» **WORK TO BE COMPLETED**
Look below and pull out each line with the word "Given".

── MATERIALS PROVIDED ──

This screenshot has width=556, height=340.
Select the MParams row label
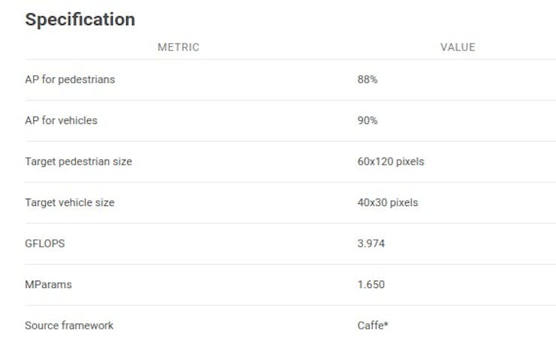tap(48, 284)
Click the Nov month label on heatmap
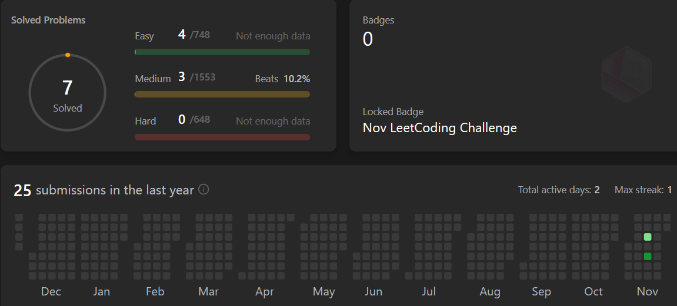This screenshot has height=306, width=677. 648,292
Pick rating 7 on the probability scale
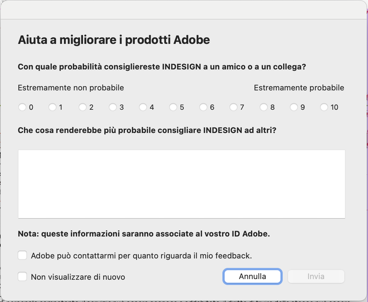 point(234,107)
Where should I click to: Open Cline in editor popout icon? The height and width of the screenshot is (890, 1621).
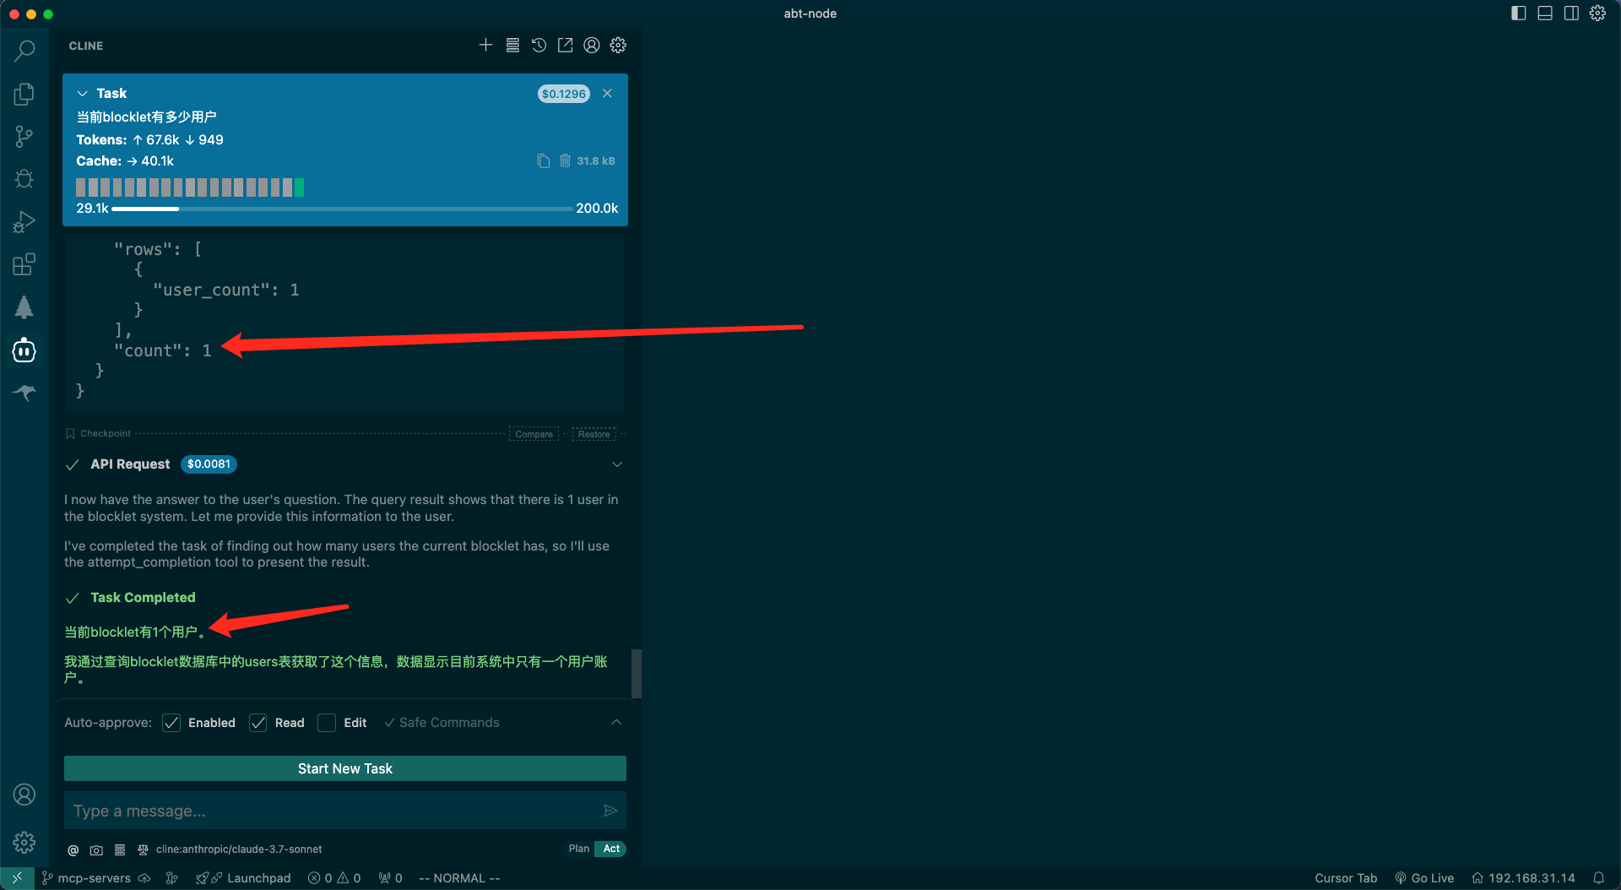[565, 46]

───
── MATERIALS PROVIDED ──

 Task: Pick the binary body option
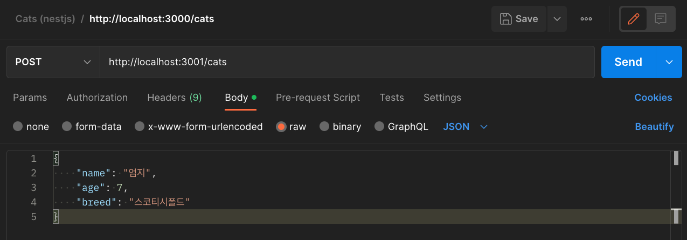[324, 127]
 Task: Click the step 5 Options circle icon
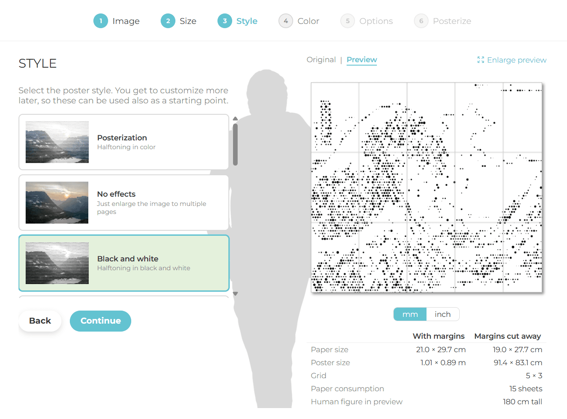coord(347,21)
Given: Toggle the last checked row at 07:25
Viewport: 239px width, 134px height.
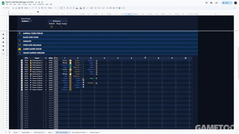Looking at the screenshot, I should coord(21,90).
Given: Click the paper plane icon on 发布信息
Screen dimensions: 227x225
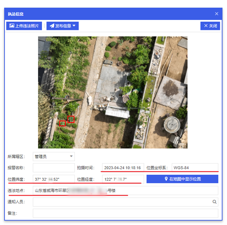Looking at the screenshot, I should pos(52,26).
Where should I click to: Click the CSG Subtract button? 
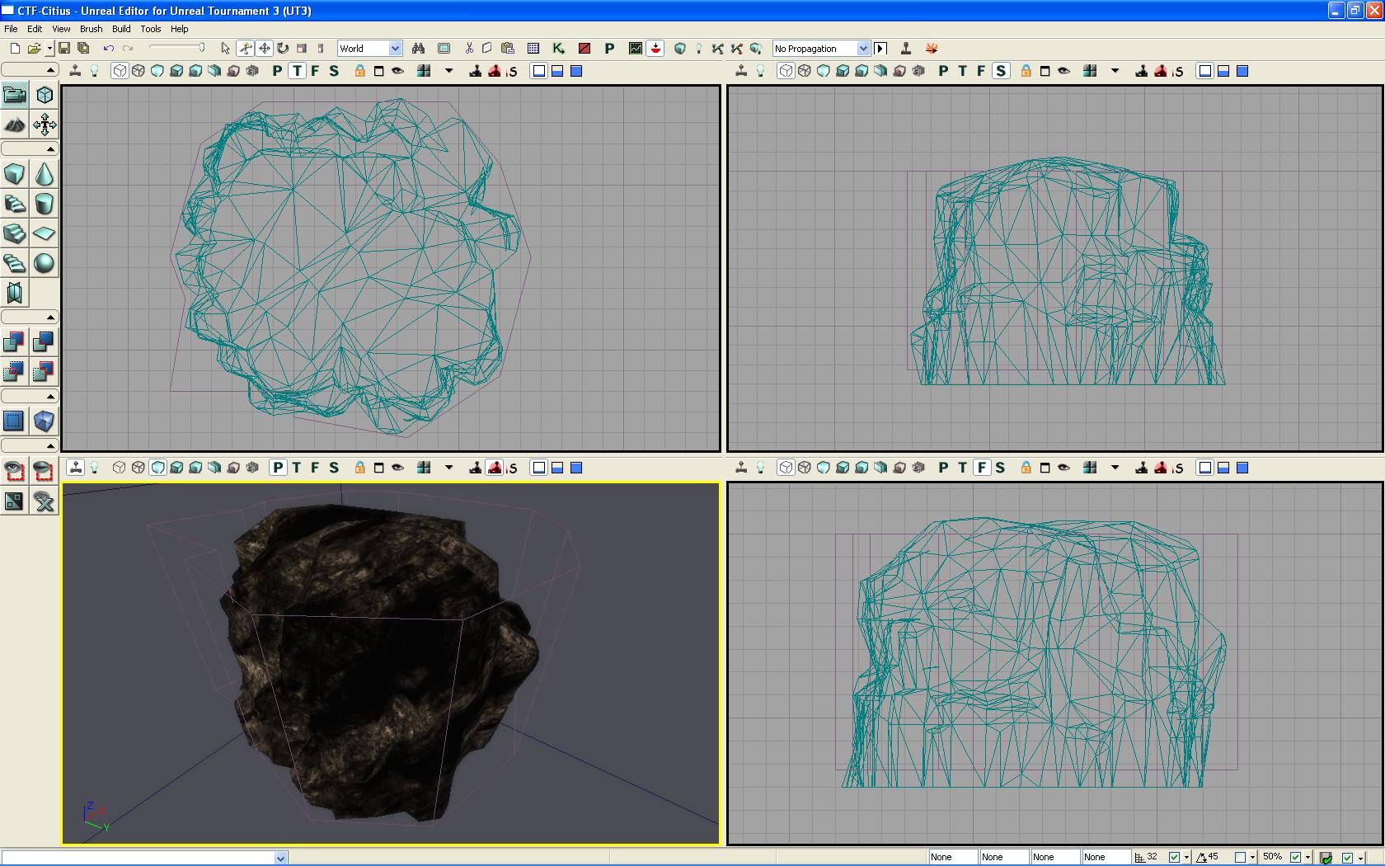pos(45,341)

───

» **ANSWER FOR THE TASK**
Given: Toggle the last checked row at 07:25
Given: Click the paper plane icon on 发布信息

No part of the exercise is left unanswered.